Como presentador del concurso y del concierto final, Pedro —tenía entonces 22 años— salió emocionado, y, saltándose el guion, lanzó una frase propia que quiso dedicar al artista: una frase —afirmó al público— a la que se había aferrado desde que decidió ser periodista:

—La libertad de expresión no está para halagarla, sino para ejercerla.

Inmediatamente después, serio, elegante, sobriamente vestido con camisa blanca y pantalón negro, Carlos Cano llenó el escenario del Asuán, y ofreció un espléndido recital en el que incluyó, entre otras, La murga de los Currelantes, Tango de las madres locas, Andalucía Superstar, El día de San Román, Política, No seas saboría, Los jornaleros se van y Habaneras de Cádiz.

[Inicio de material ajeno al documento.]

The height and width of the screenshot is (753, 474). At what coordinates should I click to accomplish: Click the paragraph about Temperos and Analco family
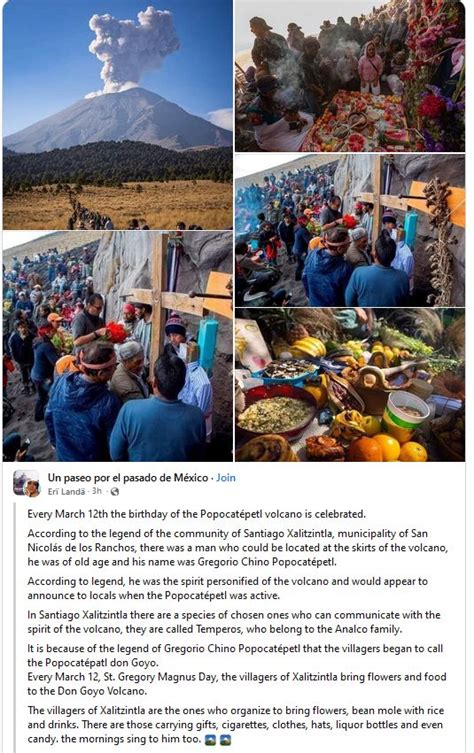click(x=234, y=622)
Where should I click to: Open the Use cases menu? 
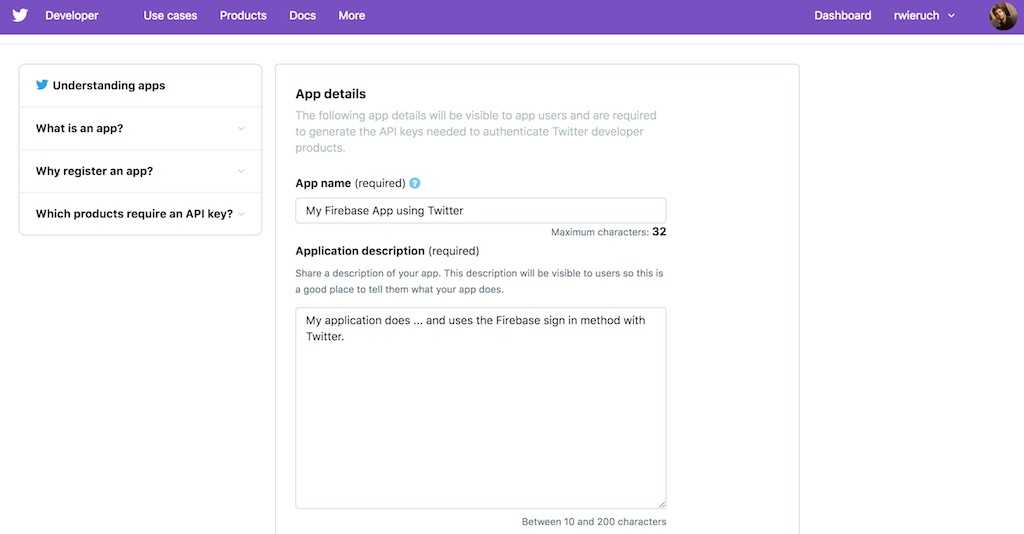click(170, 16)
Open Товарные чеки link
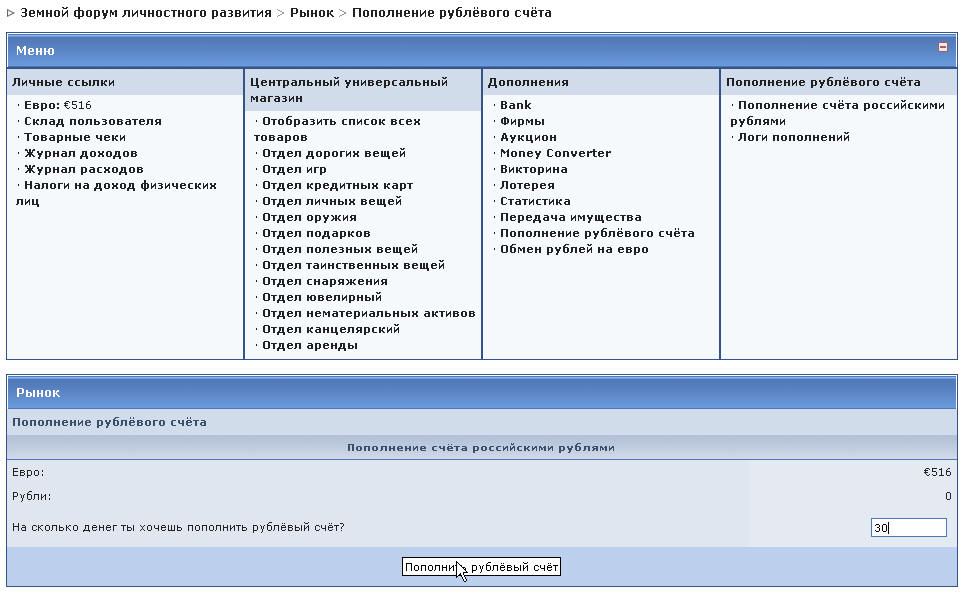Image resolution: width=965 pixels, height=597 pixels. click(x=75, y=137)
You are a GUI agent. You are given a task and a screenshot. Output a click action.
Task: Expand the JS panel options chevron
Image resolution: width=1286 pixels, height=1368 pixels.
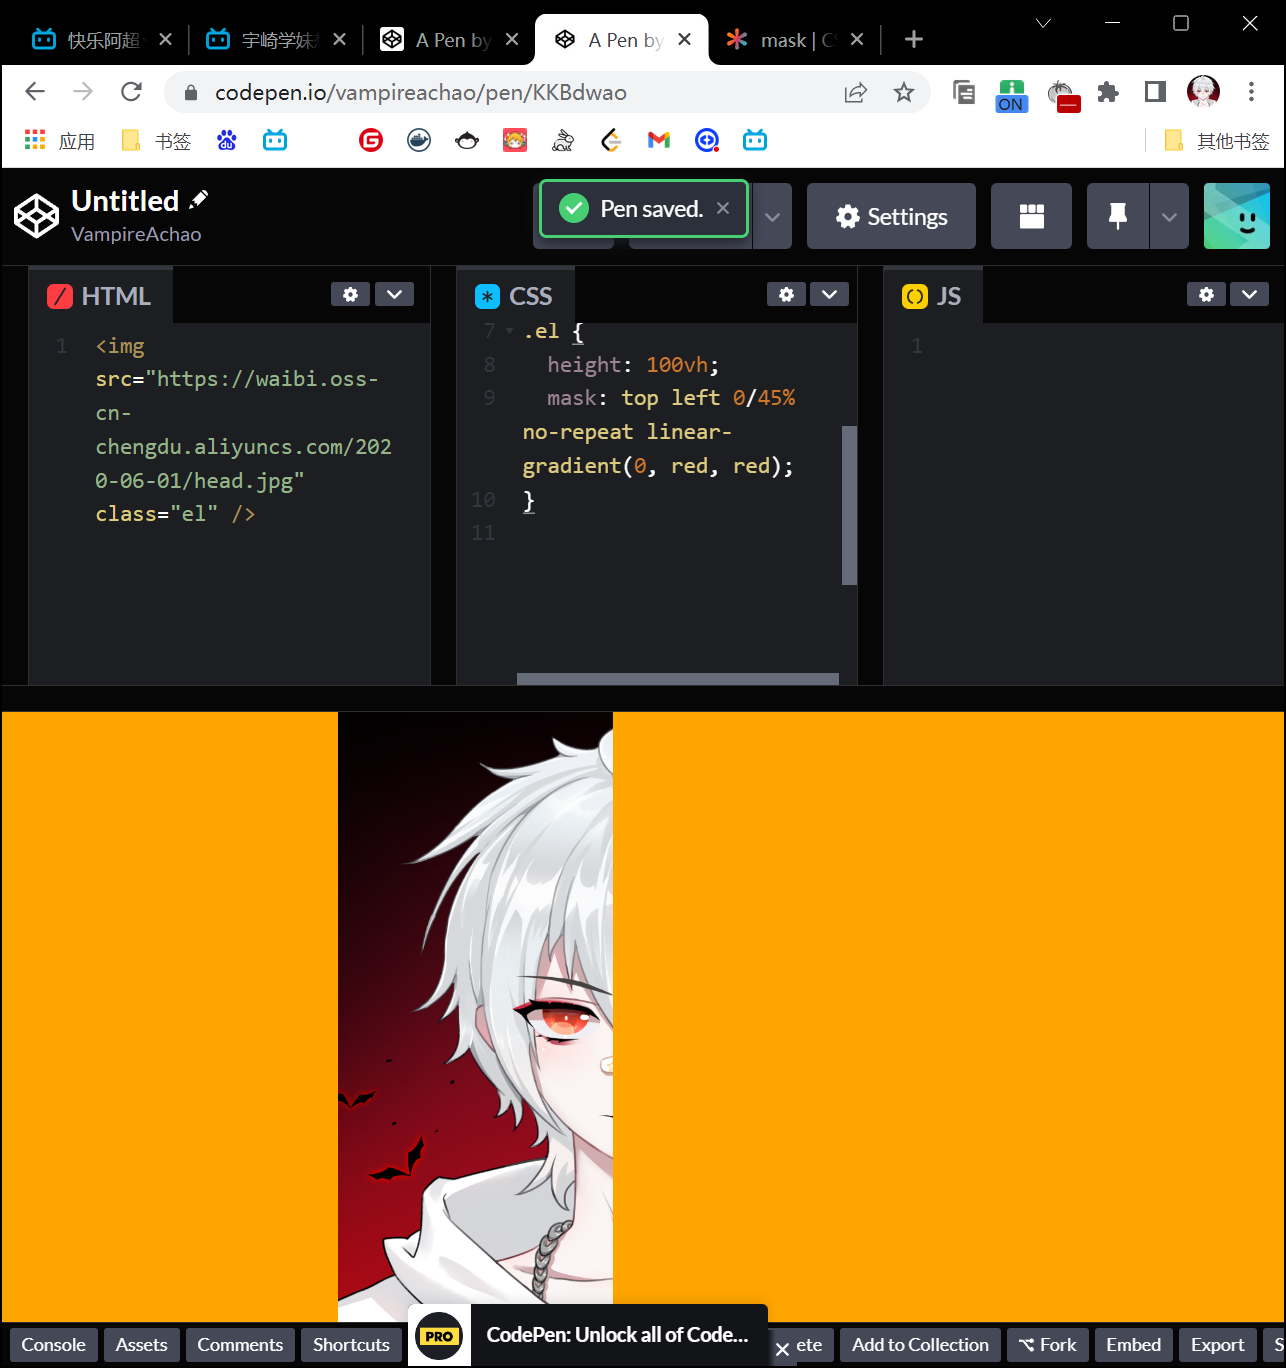coord(1250,294)
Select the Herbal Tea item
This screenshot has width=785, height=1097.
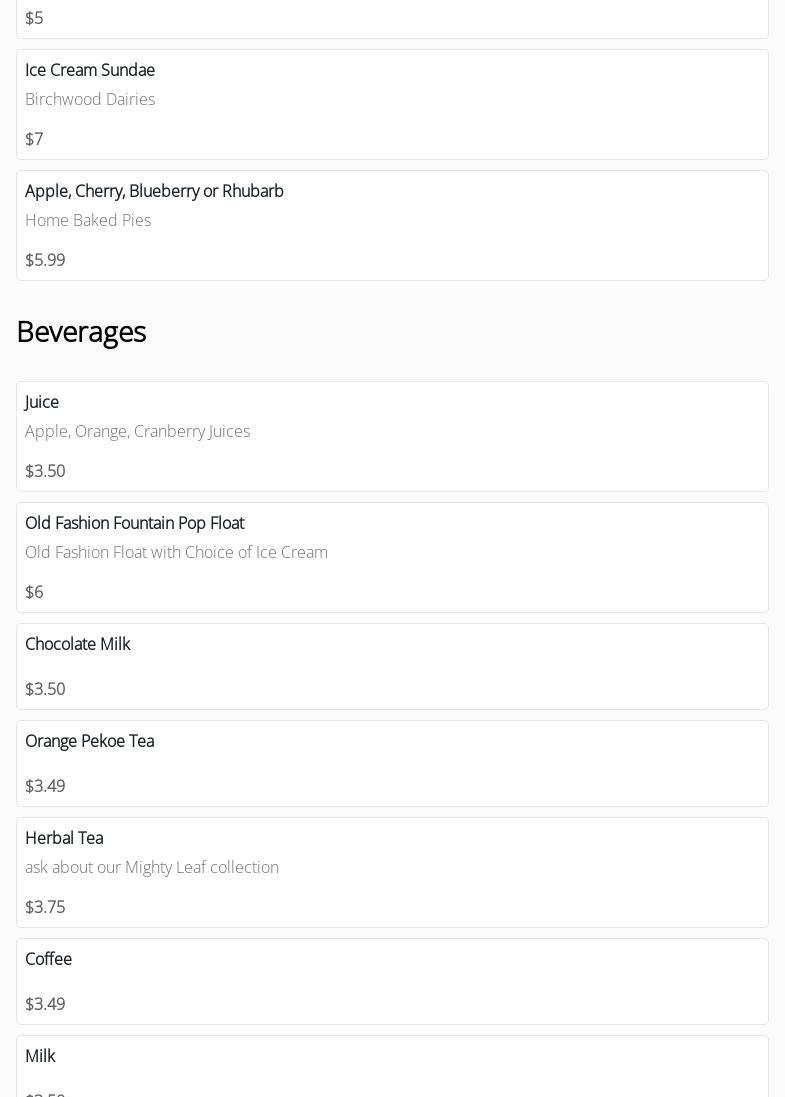(x=64, y=838)
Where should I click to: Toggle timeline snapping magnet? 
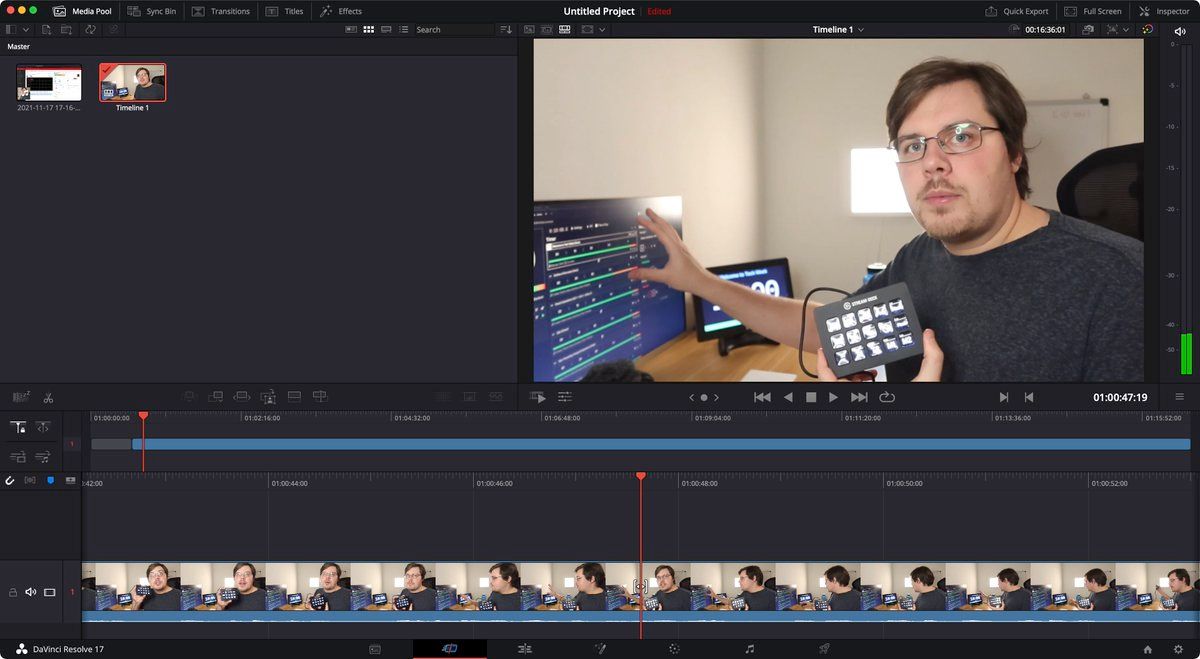[x=10, y=481]
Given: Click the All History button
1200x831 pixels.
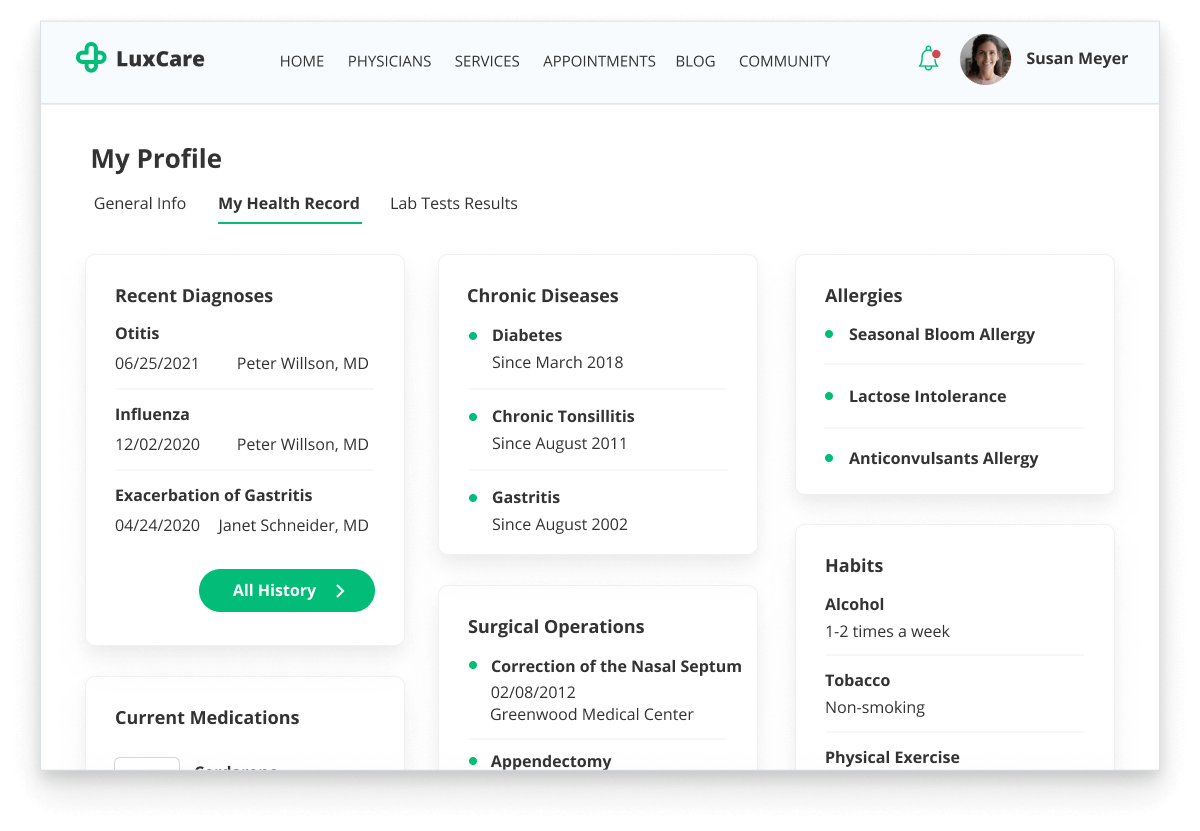Looking at the screenshot, I should pos(274,591).
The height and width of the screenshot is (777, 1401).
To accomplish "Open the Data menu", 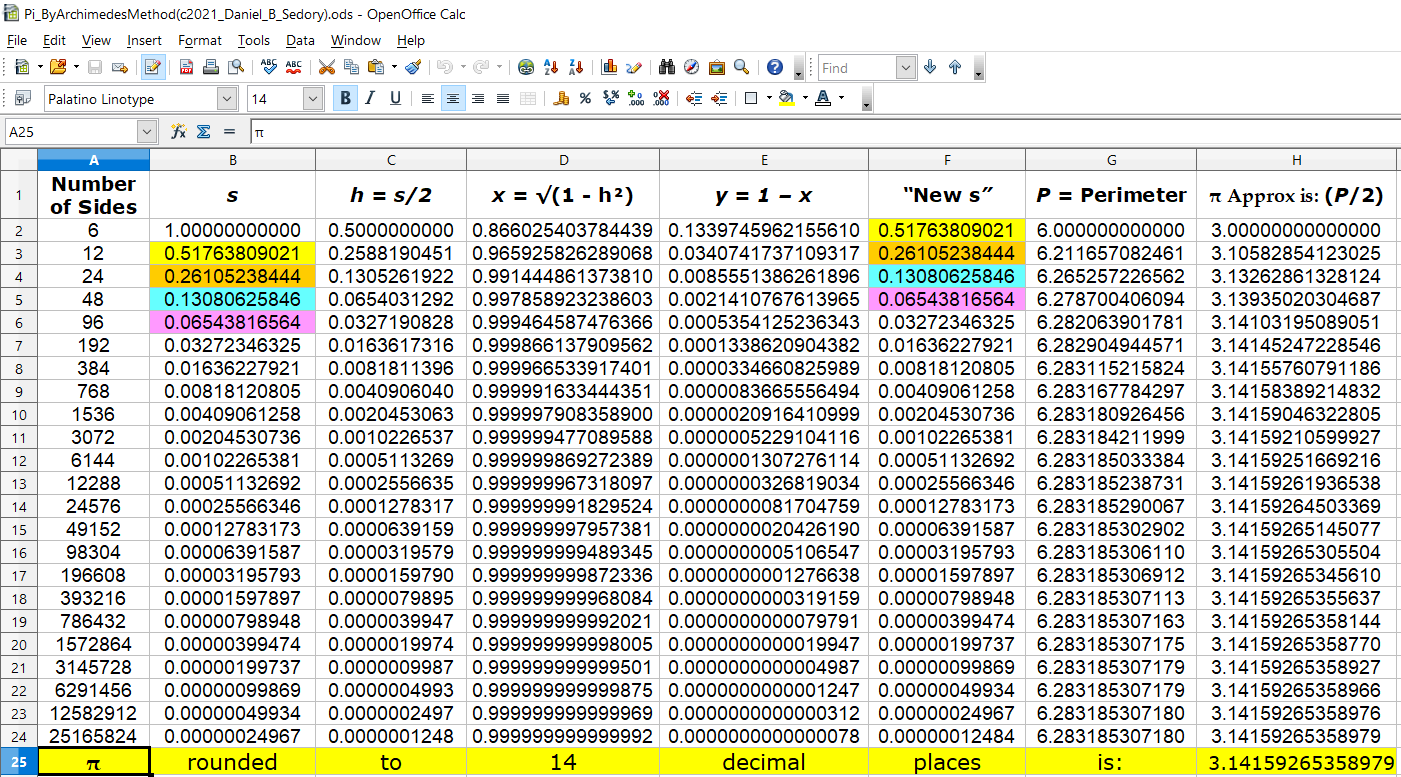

Carlos Cano falleció a las cinco y media de la madrugada del martes 19 de diciembre de 2000, unos segundos después de que le hubiera dicho al médico, que acababa de hacerle un reconocimiento, que se encontraba bien. Mientras el facultativo salía de la habitación, Cano sufrió una parada cardiaca. «Se le ha roto el único trozo de arteria que quedaba suyo, y se ha roto en un sitio terrible», explicó el doctor Juan Miguel Torres, jefe de la Unidad de Críticos. Los médicos tenían previsto anunciar su traslado a planta por su buena evolución. El cantautor había pasado los últimos días desconectado de todos los aparatos mecánicos, a ratos levantado, de buen humor, y charlando con el personal auxiliar y con sus familiares. La autopsia reveló que la lesión se había producido en un lugar diferente del que motivó una intervención a vida o muerte el pasado 28 de noviembre. Sus restos fueron trasladados al salón de plenos del Ayuntamiento de Granada, donde fue instalada la capilla ardiente.

«Me cachis en los mengues —pensaba Pedro entre indignado y melancólico—, con la panda de impresentables que hay jodiendo por ahí, y Carlos y Antonio enterrados —suspiró antes de continuar, tratando de superar el nudo de su garganta y, por fin, siguió contando y escribiendo que tuvo el privilegio de compartir confidencias con ambos, que los dos le hablaron, como debe hacerse, mirando a los ojos—. No todos los hombres lo hacen —aseguró, deteniéndose en un episodio muy diferente a los anteriores».